There's one difference, though, that trumps all that. Like all boys who play field hockey - and there are few - Everts has to wear a kilt during games.
"It's not what I'm used to," he said, and getting used to it has been rough. His kilt has two buttons that fasten with loops. The loops are a bit too big for the buttons, so the kilt tends to fall occasionally. Once, it started slipping while Everts was preparing to take a corner during a game. Fortunately, he was given time to re-button it.
Wardrobe malfunctions aside, Everts has fit in well with the Pioneers, and that's not easy for someone who has played mostly all-boys' sports, has a brother and no sisters, and suddenly finds himself spending a lot of time with 40 girls and no guys.

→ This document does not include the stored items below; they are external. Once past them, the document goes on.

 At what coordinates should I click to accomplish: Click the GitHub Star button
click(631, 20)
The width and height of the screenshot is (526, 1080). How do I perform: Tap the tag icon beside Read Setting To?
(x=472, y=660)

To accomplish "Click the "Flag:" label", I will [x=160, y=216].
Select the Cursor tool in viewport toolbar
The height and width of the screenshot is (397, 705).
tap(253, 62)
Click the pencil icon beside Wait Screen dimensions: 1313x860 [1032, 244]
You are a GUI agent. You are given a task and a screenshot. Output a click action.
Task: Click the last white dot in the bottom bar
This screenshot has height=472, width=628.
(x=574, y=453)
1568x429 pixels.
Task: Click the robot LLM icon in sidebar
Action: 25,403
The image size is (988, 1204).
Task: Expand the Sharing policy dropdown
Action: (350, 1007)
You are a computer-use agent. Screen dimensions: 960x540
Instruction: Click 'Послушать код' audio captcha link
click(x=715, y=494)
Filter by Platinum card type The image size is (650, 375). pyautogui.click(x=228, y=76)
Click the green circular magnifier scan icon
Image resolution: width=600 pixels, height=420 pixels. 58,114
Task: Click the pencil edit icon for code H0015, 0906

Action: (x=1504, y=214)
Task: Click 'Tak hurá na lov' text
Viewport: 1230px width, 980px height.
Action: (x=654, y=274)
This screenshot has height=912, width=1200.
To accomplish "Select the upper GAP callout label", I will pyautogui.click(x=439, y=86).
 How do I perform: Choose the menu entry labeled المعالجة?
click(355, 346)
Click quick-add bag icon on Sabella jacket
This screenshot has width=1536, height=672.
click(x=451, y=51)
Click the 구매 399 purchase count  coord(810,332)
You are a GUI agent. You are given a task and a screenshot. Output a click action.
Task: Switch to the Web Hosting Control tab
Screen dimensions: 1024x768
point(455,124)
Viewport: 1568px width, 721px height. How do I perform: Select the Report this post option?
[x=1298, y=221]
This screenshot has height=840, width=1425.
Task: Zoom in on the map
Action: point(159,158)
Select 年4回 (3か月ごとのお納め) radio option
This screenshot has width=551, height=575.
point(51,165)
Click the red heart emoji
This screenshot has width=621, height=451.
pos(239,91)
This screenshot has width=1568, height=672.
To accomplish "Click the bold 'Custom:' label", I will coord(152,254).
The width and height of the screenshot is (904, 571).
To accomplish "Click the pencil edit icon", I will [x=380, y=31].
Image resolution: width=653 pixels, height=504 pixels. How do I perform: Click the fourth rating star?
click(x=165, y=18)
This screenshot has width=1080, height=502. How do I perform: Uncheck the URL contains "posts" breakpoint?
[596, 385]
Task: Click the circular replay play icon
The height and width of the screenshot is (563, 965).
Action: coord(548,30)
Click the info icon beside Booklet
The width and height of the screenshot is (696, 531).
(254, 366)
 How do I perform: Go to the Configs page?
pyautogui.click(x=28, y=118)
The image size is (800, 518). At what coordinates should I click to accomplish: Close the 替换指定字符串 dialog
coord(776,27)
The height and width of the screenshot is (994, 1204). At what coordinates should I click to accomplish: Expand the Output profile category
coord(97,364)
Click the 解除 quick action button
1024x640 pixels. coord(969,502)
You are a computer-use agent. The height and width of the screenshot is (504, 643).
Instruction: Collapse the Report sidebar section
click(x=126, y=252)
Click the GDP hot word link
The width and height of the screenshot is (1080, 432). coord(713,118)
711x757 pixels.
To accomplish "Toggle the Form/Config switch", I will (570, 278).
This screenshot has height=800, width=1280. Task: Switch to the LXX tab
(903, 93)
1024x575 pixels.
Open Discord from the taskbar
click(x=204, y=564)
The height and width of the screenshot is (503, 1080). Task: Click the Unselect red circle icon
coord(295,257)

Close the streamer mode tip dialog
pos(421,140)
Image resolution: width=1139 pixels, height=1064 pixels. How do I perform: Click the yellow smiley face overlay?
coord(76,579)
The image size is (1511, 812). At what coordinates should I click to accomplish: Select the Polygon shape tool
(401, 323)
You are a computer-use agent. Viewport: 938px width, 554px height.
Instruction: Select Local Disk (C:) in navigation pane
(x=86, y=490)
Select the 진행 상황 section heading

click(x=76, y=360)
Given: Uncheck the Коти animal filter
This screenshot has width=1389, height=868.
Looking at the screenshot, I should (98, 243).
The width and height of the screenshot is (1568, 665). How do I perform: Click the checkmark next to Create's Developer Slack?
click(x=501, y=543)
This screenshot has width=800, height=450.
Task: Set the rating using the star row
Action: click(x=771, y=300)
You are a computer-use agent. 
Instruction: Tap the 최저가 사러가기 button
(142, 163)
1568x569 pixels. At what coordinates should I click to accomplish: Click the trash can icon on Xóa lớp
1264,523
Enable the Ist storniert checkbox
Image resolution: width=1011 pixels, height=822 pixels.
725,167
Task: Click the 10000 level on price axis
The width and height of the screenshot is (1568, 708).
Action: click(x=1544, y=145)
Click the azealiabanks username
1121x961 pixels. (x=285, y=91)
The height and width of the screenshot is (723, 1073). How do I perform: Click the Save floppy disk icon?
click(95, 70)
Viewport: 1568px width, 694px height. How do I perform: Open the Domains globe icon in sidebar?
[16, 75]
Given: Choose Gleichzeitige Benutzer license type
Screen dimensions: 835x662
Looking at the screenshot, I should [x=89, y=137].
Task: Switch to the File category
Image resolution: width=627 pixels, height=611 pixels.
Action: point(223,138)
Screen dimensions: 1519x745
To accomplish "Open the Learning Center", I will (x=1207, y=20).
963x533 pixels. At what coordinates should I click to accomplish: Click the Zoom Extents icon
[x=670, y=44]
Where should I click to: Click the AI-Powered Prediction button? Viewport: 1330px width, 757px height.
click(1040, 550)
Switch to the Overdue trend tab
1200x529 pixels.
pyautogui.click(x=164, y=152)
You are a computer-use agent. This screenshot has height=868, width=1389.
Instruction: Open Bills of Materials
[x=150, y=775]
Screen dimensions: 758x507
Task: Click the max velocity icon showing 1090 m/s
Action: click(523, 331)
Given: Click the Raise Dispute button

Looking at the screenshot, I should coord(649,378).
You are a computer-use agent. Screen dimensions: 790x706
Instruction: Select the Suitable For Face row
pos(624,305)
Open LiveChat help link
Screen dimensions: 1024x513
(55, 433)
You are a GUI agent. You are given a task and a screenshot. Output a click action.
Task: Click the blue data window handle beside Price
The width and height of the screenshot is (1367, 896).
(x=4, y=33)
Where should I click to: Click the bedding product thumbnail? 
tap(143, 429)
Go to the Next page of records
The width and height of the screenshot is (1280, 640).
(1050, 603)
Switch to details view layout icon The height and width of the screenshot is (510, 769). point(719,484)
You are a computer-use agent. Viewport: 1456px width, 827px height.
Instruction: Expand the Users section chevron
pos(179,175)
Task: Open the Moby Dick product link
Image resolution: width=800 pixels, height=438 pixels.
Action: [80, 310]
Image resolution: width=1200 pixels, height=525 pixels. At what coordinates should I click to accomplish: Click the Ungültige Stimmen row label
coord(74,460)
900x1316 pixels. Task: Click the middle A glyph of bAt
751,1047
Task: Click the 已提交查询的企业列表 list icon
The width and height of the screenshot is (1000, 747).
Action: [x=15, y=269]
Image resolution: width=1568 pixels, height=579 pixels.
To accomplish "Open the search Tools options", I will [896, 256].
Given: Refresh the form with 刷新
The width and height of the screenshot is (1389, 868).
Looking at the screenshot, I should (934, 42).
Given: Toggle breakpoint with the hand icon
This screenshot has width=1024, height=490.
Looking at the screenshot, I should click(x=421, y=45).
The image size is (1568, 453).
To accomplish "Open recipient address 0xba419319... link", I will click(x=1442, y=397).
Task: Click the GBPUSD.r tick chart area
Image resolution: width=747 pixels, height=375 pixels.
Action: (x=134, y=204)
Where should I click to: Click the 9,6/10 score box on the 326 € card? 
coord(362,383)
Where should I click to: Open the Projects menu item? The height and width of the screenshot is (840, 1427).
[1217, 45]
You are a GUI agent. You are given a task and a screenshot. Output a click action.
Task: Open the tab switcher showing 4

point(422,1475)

"He puts up with 40 girls really well," said midfielder Claire McDugall, who has scored six goals this season and is part of a captain trio with fellow seniors Britta Hjelm (nine goals) and Nicole Stevenson.
"He's around us so much, especially when we have night games. It's just a lot of time. Girls talk a lot, and he just kind of goes with it."
Everts is only the second boy to play for Gately in her six-plus years as Pioneers coach. The first was Jon Geerts, a Belgian who, like Everts, had played boys' field hockey in his home country.
"I will say this, and I said this when I had Jon," Gately said. "Girls play rougher against him [Everts] than they would against a girl. I think they feel like they need to make up for the fact that he's a boy and they get more physical. I mean, girls have been carded that play against him."
In contrast, she added, Everts is not a rough player.
"I've had refs tell me he's less physical than half the girls out there," Gately said.